Wednesday, September 12, 2012

Scattered and Heavy

I dropped off Jake for band this morning, with his uniform, hat box, a water bottle, backpack and... hmm, there was one other thing but I can't remember what it was.  Anyway, he was loaded down and I dropped him off at 6:45.  Tomorrow right after school is picture day for the band.  He didn't want to risk forgetting anything.  Ryan, the drummer we carpool with had only his backpack.  He's going to take everything tomorrow morning on the bus.  ?  Ok, then.  After the picture the band has a rehearsal followed by the performing arts department "Picnic in the Park."  It's going to be a crazy evening!  

T-minus 2 days until the big smoke.  And 3 days until the wedding.  :-)  

My mind has been all over the place today.  I have a lot on my mind.  I have so many things to do.  I have been leaving myself reminders on my phone every time I think of one.  I set all the reminders for 2:00pm.  I did not expect to be on the phone at 2:00pm - but I was with a very understand friend - who got to listen to all 15 notifications about 10 seconds apart.      

I misplaced my shopping list for Saturday's lunch.  I sent Sarah a message.  She had misplaced her's too.  We came up with a new list.  I hope we didn't forget anything.  Oh well, no one will ever know either way.  :-)

I ran errands this afternoon and picked up a few things...
Annie's new desk.
She's still got some work to do but this is a good start.

Aunt Sue's picture.
It's 3 dimensional, it's so cool.
The picture doesn't do it justice.

I only have two things left on my to do list for today.  :-) Yeah!  

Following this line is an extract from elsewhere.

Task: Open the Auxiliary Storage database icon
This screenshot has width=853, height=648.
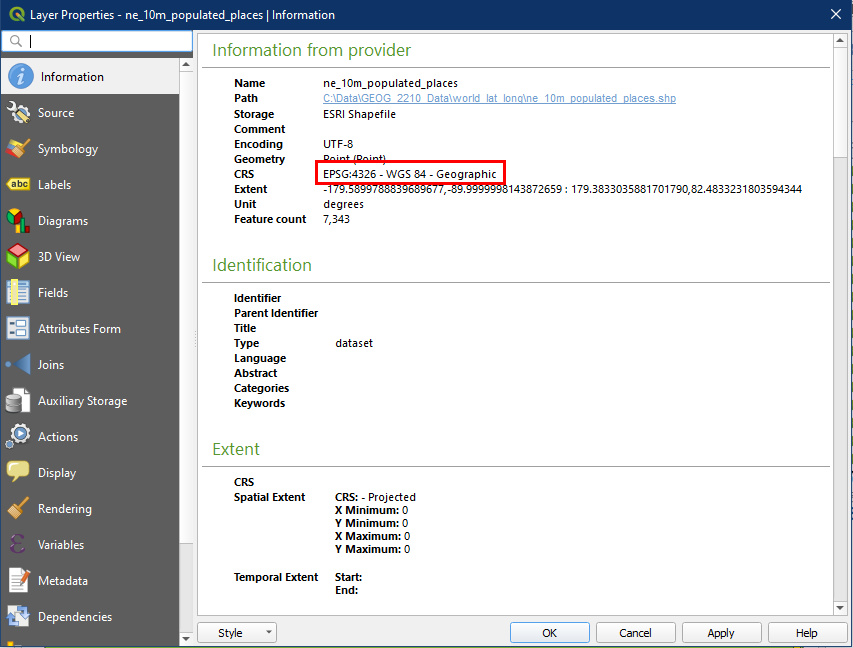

I noticed something when I got in the truck to go get Annie...
I chipped my big toe nail.
Now I remember why I always try to bring my own polish.
I can't do a quick fix.
:-(
It's ok, I am not wearing open toe shoes.  
:-)
But still a bummer.

My Facebook status this afternoon read "how many times can I expect a different result if I'm not willing to make a change??? It really is insanity! :-("  How many times have I justified staying for the good of my church family?  How many times have I said I'm not going to be pushed out of my church?  But am I putting others before my own children?  I won't go into details, but I have a terrible feeling that our church is imploding.  I don't want to be a part of the problem.  I want to be part of the solution.  I do.  But at what cost?  I am not willing to sacrifice my children's best interest for the anyone.  I have lots of questions and no answers.  I am thankful that Jack isn't staying quiet about this.  Emails have been sent and received.  Friends continue to leave.  If we stay does that mean we agree with what is being said?  Preached?  I hope not because I don't!  Have I become complacent?  As you can imagine this has been weighing heavily on my heart and mind.  Please pray for our church.  Please pray for my family.